Where Apple has improved over the years is with the lightning cable. At least on paper. Out is the extra-wide 30-pin connector that plagued the iPod and iPhone in their early years, and in its place is a tiny lightening input. That sounds great until you start reading the more than 1,000 one-star reviews (out of 1,050) on the lightening connector’s product page. Thankfully, rumors hint that the upcoming iPhone 8 will support wireless charging.
iPhone 2G vs iPhone 7: Camera
One of the largest applauses during the introduction of the iPhone 2G is when Steve Jobs flips the phone around and shows off its 2-megapixel camera. Boy, have we come a long way. Current smartphones have rear-facing cameras featuring anywhere from 8 to 23-megapixels. In fact, five years ago, Nokia put an excellent 48-megapixel sensor on its 808 Pureview Windows phone. But megapixels aren’t the whole story.
Cameras now have much brighter lenses, optical image stabilization, and fancy software that can make pictures look like they were shot on a full-frame camera.

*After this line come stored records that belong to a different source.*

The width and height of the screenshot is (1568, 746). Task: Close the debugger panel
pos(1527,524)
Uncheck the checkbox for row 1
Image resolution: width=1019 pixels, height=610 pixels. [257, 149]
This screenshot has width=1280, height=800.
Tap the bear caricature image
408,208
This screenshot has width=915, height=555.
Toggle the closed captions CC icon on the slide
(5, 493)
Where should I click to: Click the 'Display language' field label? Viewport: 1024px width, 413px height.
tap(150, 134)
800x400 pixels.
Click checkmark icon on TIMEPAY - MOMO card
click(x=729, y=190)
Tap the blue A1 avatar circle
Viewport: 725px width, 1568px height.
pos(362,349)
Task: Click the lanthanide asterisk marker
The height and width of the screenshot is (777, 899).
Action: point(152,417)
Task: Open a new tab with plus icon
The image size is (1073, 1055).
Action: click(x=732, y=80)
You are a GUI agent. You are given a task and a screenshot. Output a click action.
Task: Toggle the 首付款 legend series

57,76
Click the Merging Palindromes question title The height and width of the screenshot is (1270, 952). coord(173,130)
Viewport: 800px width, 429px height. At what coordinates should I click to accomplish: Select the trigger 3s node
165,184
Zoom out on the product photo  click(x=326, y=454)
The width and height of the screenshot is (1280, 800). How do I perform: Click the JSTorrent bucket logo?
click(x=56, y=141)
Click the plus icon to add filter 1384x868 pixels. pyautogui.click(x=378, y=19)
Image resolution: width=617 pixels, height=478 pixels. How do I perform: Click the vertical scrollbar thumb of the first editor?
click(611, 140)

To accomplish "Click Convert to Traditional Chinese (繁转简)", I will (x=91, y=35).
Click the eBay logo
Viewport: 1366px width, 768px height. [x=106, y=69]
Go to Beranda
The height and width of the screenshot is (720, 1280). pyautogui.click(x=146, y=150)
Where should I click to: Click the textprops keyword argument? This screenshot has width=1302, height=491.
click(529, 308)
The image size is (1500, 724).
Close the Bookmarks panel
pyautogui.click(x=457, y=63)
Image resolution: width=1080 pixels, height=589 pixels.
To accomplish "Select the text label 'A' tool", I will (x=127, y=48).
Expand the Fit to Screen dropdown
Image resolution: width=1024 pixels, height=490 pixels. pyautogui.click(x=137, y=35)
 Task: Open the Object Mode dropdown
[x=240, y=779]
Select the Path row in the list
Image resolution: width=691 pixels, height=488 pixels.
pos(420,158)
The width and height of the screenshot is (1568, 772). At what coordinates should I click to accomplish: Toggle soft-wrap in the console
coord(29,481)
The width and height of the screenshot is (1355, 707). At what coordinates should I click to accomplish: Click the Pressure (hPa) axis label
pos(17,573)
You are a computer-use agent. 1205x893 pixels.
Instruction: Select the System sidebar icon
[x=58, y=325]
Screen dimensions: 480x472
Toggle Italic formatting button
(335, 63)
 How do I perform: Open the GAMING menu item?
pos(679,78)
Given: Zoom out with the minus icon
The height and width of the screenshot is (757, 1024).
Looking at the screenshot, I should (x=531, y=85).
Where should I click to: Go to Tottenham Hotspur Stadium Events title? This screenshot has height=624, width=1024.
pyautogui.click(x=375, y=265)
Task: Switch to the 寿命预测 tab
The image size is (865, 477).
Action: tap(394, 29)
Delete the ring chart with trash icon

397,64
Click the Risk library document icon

Ever since the release of the iPhone 2G, Apple has undeniably produced some of the best smartphone cameras in the world, and the iPhone 7 and 7 Plus are its best yet. Both sporting excellent 12-megapixel sensors that are capable of producing crisp, vibrant images.
The end of the video below compares shots between the iPhone 7 and iPhone 2G. The improvements are remarkable.
The smartphone industry has come a long way since the introduction of the iPhone 2G. As expected, phones released today are better in (almost) every way compared to the legendary phone from 2007. But this look back is less about how much better phones are today, and more about appreciating the iPhone 2G as the source of inspiration for the incredible devices we now all own.
So thank you iPhone 2G, and happy birthday.